Raramente il cinema riesce davvero a raccontare l’amicizia nelle sue complessità come fa “Happy Hour”. Ma quel che è ancora più raro è che un regista uomo abbia una tale empatia da interpretare e dare voce con sorprendente agilità allo sguardo femminile, plasmando personaggi che camminano da soli, senza proiettare su di loro ingessati e invadenti assunti di genere. Le interpretazioni toccano livelli assoluti, e il registro filmico passa dal drammatico al goffo con una fluidità disarmante, evitando sempre di sembrare sgraziato. Il film si trova a pagamento su Chili e Amazon Prime Video.
“Il male non esiste” (2023)
La grandezza di un regista si misura anche dalla sua consapevolezza della giusta durata che una storia necessita per essere raccontata. Infatti, dopo il grande successo di “Drive My Car” (film di tre ore), il nostro Hamaguchi sceglie di mettere alla prova i nuovi seguaci e li disorienta con un film di un’ora e mezza decisamente diverso e piuttosto criptico. Takumi è un tuttofare che conduce assieme alla figlioletta Hana una vita semplice in un paesino immerso nella natura. Hana ha la strana abitudine di avventurarsi nel bosco da sola lontano dal padre.
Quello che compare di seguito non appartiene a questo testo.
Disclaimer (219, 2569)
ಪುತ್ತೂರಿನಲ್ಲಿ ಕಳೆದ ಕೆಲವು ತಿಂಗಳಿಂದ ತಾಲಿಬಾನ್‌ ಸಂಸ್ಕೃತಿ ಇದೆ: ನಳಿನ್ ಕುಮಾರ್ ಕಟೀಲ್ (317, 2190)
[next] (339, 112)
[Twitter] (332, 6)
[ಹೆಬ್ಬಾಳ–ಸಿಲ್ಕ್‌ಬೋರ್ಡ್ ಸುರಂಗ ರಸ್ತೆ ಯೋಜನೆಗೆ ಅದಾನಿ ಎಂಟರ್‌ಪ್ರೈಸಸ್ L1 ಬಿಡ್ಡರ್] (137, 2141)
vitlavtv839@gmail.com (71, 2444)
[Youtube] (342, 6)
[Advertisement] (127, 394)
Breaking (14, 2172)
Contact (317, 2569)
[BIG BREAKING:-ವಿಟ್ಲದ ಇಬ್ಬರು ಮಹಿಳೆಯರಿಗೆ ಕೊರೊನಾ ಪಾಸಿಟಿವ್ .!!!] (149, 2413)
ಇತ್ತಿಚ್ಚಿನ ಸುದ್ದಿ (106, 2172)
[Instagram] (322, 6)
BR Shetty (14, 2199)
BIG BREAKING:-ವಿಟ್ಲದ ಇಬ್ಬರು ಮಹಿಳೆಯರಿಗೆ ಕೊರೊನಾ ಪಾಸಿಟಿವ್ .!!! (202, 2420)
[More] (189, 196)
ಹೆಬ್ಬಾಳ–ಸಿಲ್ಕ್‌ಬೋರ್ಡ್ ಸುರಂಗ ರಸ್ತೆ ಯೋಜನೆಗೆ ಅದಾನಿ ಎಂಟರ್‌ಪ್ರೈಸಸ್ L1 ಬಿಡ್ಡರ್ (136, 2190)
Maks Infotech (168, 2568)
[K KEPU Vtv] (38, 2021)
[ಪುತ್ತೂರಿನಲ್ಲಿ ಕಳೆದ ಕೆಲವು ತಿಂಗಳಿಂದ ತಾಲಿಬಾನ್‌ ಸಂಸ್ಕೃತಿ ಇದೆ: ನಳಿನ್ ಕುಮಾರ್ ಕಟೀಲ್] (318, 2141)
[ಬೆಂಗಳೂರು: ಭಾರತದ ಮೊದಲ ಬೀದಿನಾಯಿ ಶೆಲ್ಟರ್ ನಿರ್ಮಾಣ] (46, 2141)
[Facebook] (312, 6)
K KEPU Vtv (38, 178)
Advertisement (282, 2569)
Un giorno giungono da Tokyo i rappresentanti di un’azienda che vorrebbe costruire un glamping nel bosco, che sorgerebbe su un tratto di strada percorso dai cervi. Il finale inquietante ribalterà totalmente l’impressione bucolica e innocente del protagonista che avevamo all’inizio.
Questo è il caso più evidente di un altro carattere che innerva la produzione del regista giapponese: quello di infilare con delicatezza lo straordinario nell’ordinario, fino alla sovrapposizione dei due. Il simbolico è qui uno strumento a doppia lama per sviscerare natura umana e natura fisica, a cui viene attribuita una certa ambiguità di fondo. La pellicola, che andrebbe visionata anche solo per la qualità della fotografia, è disponibile su Amazon Prime Video.